Saved entries:
_ _ _ _ _ _ _

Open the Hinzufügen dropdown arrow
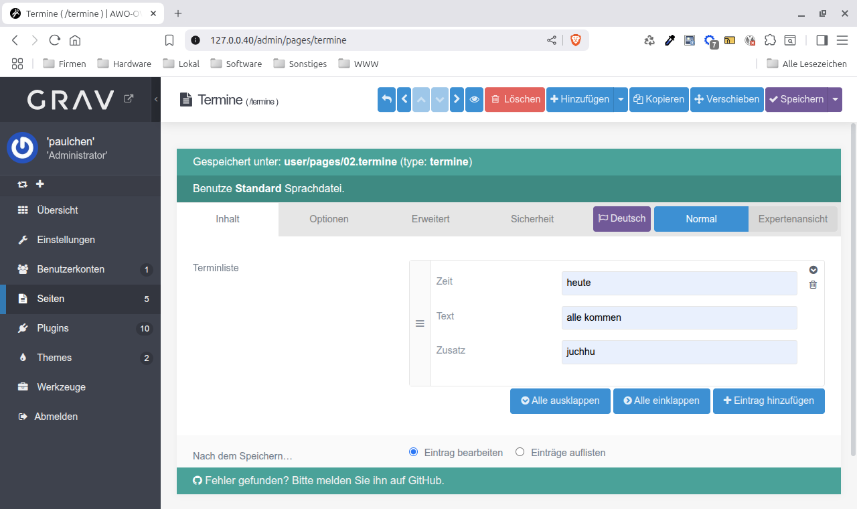[620, 99]
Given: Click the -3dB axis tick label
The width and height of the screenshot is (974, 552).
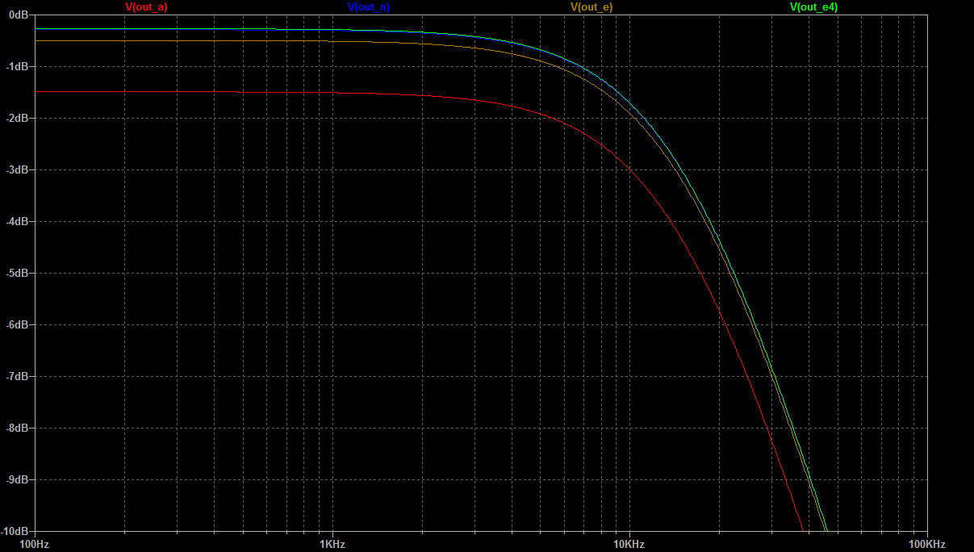Looking at the screenshot, I should click(x=15, y=169).
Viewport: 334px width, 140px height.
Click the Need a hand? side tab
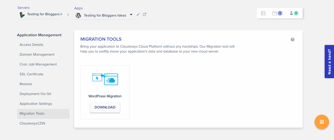329,62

_ _ _ _ _ _ _

What is being asked: Give all the lines above again, character for character, without pictures.

Reply to the exercise:
Open the Hinzufügen dropdown arrow
[620, 99]
Given: Click the -3dB axis tick label
The width and height of the screenshot is (974, 552).
Looking at the screenshot, I should click(x=15, y=169).
Viewport: 334px width, 140px height.
Click the Need a hand? side tab
329,62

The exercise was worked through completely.